* [Directions for this task]: Give back a single figure: the number of lines in the entries below that contain "location".

----- Task input

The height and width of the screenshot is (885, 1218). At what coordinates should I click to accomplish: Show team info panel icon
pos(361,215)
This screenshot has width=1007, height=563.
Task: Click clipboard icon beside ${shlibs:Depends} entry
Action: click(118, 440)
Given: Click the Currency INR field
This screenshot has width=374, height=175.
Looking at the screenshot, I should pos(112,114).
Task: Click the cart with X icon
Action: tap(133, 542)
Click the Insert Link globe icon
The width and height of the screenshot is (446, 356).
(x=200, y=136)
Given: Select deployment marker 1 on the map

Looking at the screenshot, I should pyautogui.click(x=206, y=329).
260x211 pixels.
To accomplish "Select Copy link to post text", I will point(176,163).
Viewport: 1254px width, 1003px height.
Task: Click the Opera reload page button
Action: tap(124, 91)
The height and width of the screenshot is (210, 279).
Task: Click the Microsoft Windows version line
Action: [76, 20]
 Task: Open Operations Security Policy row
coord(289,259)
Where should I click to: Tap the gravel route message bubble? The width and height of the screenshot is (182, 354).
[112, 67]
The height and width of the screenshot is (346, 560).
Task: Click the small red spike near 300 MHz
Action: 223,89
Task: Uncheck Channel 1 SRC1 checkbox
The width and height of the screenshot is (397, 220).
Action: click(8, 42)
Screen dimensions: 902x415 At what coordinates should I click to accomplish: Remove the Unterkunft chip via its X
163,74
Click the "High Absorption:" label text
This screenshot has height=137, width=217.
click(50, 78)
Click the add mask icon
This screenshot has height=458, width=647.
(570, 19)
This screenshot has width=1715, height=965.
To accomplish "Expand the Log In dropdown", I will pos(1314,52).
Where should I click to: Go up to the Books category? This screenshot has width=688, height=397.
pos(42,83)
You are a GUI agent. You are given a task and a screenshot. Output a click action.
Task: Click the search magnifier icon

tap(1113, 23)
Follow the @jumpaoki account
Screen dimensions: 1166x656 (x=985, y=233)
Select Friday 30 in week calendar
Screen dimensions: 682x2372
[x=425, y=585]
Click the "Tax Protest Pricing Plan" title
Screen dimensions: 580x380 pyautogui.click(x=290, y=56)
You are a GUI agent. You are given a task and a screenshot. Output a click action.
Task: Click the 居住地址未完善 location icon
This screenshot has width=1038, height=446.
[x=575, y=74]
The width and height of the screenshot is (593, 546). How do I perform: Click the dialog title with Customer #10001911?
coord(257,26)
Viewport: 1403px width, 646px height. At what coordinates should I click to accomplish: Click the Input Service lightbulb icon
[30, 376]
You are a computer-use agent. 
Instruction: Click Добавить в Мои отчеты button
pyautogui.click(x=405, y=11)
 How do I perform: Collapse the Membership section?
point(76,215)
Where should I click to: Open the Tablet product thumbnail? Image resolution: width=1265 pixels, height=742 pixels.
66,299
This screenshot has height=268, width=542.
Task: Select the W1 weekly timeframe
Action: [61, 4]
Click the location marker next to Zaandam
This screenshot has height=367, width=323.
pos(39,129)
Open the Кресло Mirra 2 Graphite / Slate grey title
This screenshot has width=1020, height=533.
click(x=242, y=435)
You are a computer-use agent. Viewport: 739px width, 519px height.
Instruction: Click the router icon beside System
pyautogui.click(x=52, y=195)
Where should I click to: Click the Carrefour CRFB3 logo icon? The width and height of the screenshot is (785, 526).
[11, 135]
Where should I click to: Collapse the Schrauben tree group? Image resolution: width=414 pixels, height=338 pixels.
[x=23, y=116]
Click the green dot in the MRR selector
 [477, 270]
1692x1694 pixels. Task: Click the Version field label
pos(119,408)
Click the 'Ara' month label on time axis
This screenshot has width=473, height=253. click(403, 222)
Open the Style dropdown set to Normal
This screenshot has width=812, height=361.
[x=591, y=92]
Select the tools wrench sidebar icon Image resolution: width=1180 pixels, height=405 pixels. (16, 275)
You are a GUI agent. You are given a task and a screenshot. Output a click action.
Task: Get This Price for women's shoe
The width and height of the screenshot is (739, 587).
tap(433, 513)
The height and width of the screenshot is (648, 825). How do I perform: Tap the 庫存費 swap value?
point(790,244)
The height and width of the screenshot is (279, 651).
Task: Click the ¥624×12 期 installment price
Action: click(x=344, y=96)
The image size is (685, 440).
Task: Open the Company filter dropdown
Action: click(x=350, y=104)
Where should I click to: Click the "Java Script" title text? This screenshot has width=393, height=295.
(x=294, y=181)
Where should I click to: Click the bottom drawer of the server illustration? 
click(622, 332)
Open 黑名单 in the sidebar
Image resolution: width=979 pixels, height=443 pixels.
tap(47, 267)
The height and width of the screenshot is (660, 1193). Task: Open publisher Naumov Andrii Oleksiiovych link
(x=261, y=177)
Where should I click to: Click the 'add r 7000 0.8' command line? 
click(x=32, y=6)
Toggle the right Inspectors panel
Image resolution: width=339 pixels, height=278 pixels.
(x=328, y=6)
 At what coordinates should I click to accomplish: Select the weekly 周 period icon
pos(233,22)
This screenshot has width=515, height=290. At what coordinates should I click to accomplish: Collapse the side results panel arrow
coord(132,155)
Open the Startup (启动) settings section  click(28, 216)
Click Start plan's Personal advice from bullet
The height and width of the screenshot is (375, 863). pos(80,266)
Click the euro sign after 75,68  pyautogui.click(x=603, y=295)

----------

* [Expected answer]: 2